PublicTransport Engine 0.10 rc2
Add Support for new Service Providers
Sections

XML file structure

To add support for a new service provider you need to create an "accessor info xml". This xml file describes where to download the data and how to parse it. The filename starts with the country code or "international" or "unknown" followed by "_" and a short name of the service provider, e.g. "de_db.xml", "ch_sbb.xml", "sk_atlas.xml", "international_flightstats.xml". Parsing can be done in a separate script.
There is also a nice tool called TimetableMate, which you can download from the kde-look.org site for publictransport. It's a little IDE for creating timetable accessors for the publictransport data engine. It has a GUI to edit the accessors settings and automatically generates an XML file from them (and vice versa). It also features script editing, syntax checking, code-completion (a little bit like in KDevelop but only for publictransport specific stuff), automatic tests, web page viewer, etc.

Here is an overview of the allowed tags in the XML file (required child tags of the accessorInfo tag are highlighted):

Tag Parent Tag Optional?

Description

<accessorInfo> Root Required

This is the root item.

<xml_file_version type="publictransport" version="1.0" /> <accessorInfo> Not used

This is currently not used by the data engine. But to be sure that the xml is parsed correctly you should add this tag. The version is the version of the xml file structure, current version is 1.0.

<name> <accessorInfo> Required

The name of the accessor. If it provides data for international stops it should begin with "International", if it's specific for a country or city it should begin with the name of that country or city. That should be followed by a short url to the service provider.

<author> <accessorInfo> Required

Contains information about the author of this accessor info xml.

<fullname> <author> Required

The full name of the author of this accessor info xml.

<short> <author> (Optional)

A short name for the author of this accessor info xml (eg. the initials).

<email> <author> (Optional)

The email address of the author of this accessor info xml.

<version> <accessorInfo> Required

The version of this accessor info xml, should start with "1.0".

<type> <accessorInfo> Required

Can be either HTML or XML.

<cities> <accessorInfo> (Optional)

A list of cities the service provider has data for (with surrounding <city>-tags).

<city> <cities> (Optional)

A city in the list of cities (<cities>). Can have an attribute "replaceWith", to replace city names with values used by the service provider.

<description> <accessorInfo> Required

A description of the service provider / accessor. You don't need to list the features supported by the accessor here, the feature list is generated automatically.

<url> <accessorInfo> Required

An url to the service provider home page.

<shortUrl> <accessorInfo> Required

A short version of the url, used as link text.

<rawUrls> <accessorInfo> Required

Contains the used "raw urls". A raw url is a string with placeholders that are replaced with values to get a real url.

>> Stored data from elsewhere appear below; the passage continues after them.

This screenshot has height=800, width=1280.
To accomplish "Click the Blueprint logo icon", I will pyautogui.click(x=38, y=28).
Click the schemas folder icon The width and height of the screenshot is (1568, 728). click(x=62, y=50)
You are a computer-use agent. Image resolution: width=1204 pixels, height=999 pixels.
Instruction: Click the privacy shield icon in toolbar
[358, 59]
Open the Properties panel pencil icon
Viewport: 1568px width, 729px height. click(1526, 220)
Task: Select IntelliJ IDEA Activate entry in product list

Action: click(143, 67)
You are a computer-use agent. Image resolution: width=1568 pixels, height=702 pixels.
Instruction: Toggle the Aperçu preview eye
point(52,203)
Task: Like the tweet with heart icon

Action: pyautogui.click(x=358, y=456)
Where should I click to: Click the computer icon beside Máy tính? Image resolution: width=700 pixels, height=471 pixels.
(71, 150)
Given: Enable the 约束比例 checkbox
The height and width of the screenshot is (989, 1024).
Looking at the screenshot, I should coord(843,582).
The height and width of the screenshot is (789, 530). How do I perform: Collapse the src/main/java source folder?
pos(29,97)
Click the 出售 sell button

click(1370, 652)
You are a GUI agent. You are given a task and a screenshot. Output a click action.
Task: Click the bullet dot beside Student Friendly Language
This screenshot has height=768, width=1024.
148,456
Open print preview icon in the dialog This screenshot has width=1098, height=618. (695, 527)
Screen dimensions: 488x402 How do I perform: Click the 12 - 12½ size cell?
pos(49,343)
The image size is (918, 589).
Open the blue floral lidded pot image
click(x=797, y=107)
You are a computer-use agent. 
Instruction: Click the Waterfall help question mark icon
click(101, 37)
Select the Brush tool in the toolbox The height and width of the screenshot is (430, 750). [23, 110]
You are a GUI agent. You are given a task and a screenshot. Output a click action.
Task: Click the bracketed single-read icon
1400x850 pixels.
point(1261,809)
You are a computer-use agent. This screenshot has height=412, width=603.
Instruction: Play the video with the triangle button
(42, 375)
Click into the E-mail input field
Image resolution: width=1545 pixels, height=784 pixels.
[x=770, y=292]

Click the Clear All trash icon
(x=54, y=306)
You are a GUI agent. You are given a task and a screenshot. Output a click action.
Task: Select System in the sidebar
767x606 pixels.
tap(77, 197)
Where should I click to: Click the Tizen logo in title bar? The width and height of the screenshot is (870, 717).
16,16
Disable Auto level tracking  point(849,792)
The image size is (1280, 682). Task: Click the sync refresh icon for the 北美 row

<departures> <rawUrls> Required

A raw url (in a CDATA tag) to a page containing a departure / arrival list. The following substrings are replaced by current values: {stop} (the stop name), {type} (arr or dep for arrivals or departures), {time} (the time of the first departure / arrival), {maxCount} (maximal number of departures / arrivals).

<journeys> <rawUrls> (Optional)

A raw url (in a CDATA tag) to a page containing a journey list. The following substrings are replaced by current values: {startStop} (the name of the stop where the journey starts), {targetStop} (the name of the stop where the journey ends), {time} (the time of the first journey), {maxCount} (maximal number of journeys).

<stopSuggestions> <rawUrls> (Optional)

A raw url (in a CDATA tag) to a page containing a list of stop suggestions. Normally this tag isn't needed, because the url is the same as the url to the departure list. When the stop name is ambiguous the service provider can show a page containing a list of stop suggestions. You may want to use this tag if you want to parse XML files for departure lists and get the stop suggestions from an HTML page or if there is a special url only for stop suggestions.

<script> <accessorInfo> Required, if no regExps are set

Contains the filename of the script to be used to parse timetable documents. The script must be in the same directory as the XML file. Always use HTML as type when using a script, you can also parse XML files in the script.

<changelog> <accessorInfo> (Optional)

Contains changelog entries for this accessor.

<entry> <changelog> (Optional)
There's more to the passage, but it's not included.